Auto-moto Assurer le véhicule sur base du prix d’achat est possible. Est-ce une bonne idée ?

Peut-être avez-vous profité du dernier salon de l’auto pour acheter un nouveau véhicule.

Et comme la plupart des Belges, vous comptez blinder votre achat en prenant une assurance omnium, qui couvre les dégâts matériels de votre véhicule même si vous êtes en tort. Histoire de ne pas voir quelques dizaines de milliers d’euros s’envoler en fumée en cas de gros crash.

Il y a, en fait, plusieurs possibilités sur le marché : vous pouvez assurer la valeur catalogue de votre nouveau véhicule ou le prix réellement payé, qui peut parfois être bien inférieur au prix de référence.

AXA propose même une troisième voie, soit la possibilité d’assurer votre voiture à une valeur comprise entre valeur catalogue et prix réellement payé, valeur que le client détermine.

Quelle formule privilégier ?

"Du fait que les clients négocient souvent des rabais importants, la valeur facture est nettement inférieure à la valeur catalogue officielle. Pour les véhicules d’occasion aussi, la différence entre la valeur catalogue et la valeur facture est significative", souligne Brigitte Grandjean, du service communication d’Allianz. "Dans ces cas, cela vaut la peine d’assurer avec la valeur facture qui est plus basse car cela permet d’économiser 5 à 10 % sur l’assurance."

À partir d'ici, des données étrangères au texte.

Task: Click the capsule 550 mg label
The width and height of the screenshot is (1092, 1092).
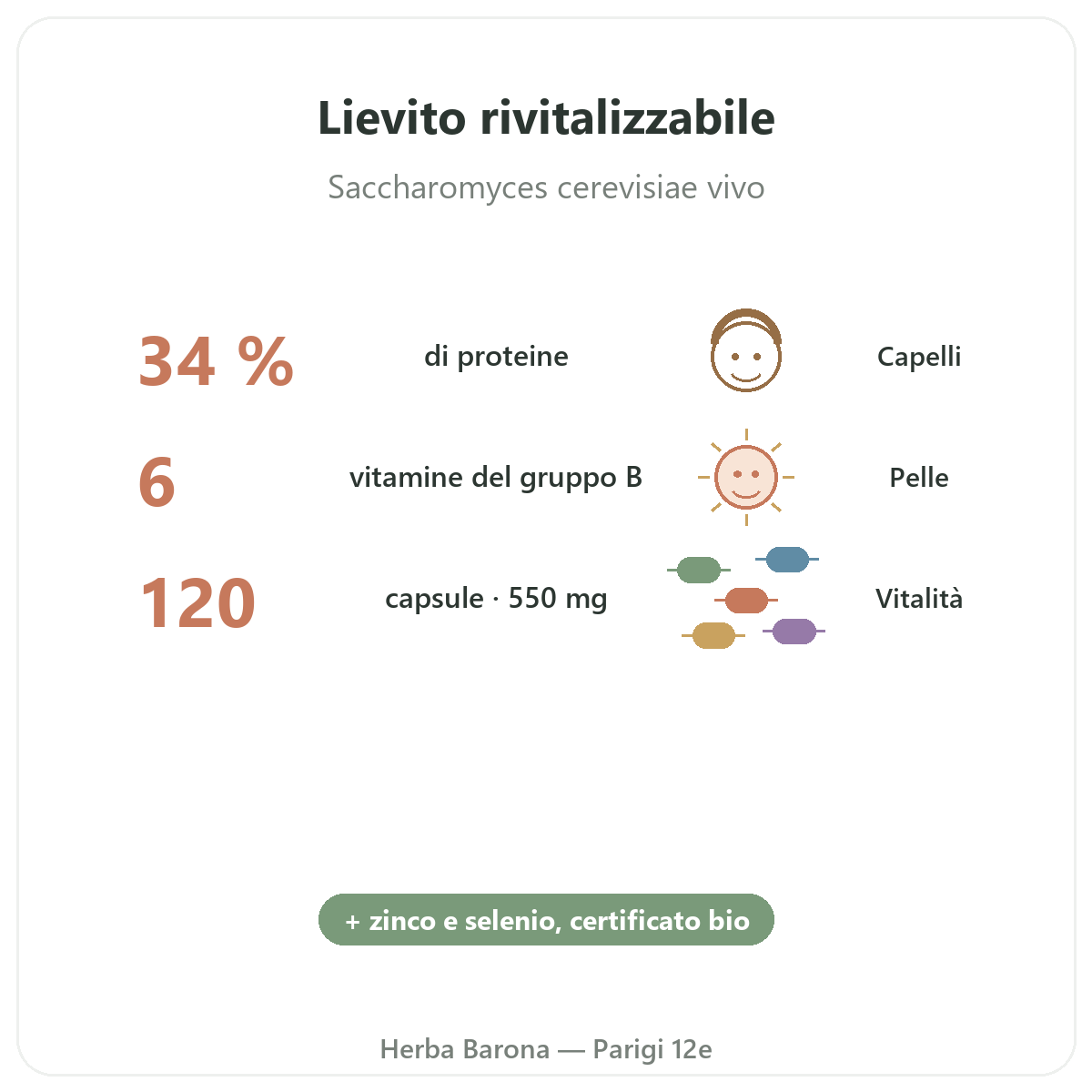Action: [496, 598]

Une excellente remise peut aussi, estime Belfius Insurance, justifier une couverture basée sur la valeur catalogue du véhicule . "En cas de perte totale, le client bénéficiera d’une indemnité plus importante, lui permettant de racheter un véhicule même sans toutes les réductions qu’il a reçues lors de l’achat", relève Roxane Reiner, porte-parole. Si vous crashez votre véhicule en juin, rien ne dit, en effet, que vous bénéficierez de conditions aussi avantageuses que lors du salon de janvier.

"Nos client optent en majorité pour le prime omnium basée sur la valeur catalogue qui génère un montant de prime certes plus élevé, mais aussi une indemnisation plus élevée en cas de perte totale", remarque pour sa part Olivier Halflants, Directeur Assurances Non-Vie de Fédérale Assurance.

Le jeu en vaut-il la chandelle ?

"En cas de dommages réparables, il n’y a aucune différence entre les deux formules. Pour cela, la différence de prix entre les deux formules n’est pas énorme. Après tout, le risque d’une perte totale est assez petit", explique Bart Walraet, porte-parole chez Baloise.

Ainsi, chez AXA, les pertes totales ne constituent qu’environ 7 % des sinistres en garantie dégâts matériels. Les pertes totales représentent 10 % des sinistres omniums chez Allianz.


La prime qui évolue avec l’âge de l’auto

Toutes les compagnies d’assurance ne proposent pas forcément les deux types d’omnium.

"On ne rend donc pas spécialement un service à son client en l’assurant pour une moindre valeur", souligne-t-on chez Generali, rappelant que l’acheteur n’est pas certain de retrouver des conditions aussi favorables que lors du salon.

Ethias étudie pour sa part la formule basée sur le prix réellement payé. La compagnie l’implémentera "pour autant que le client y trouve un intérêt et sans qu’il ne soit lésé en cas de sinistre", selon Benoît Rigo, attaché de presse.

AG Insurance, pour sa part, le propose désormais à ses clients.

Il est aussi possible de faire évoluer favorablement sa prime omnium en optant pour des formules à prime dégressive, comme le groupe P&V ou encore Touring-Assurances le proposent. "La prime évolue avec l’âge du véhicule et ce dès la première année, contrairement à d’autres assureurs dont la prime se base uniquement sur la valeur à neuf du véhicule", rappelle Hans Vranken, CEO.

La prime de l’omnium évolue également en fonction du nombre de kilomètres parcourus.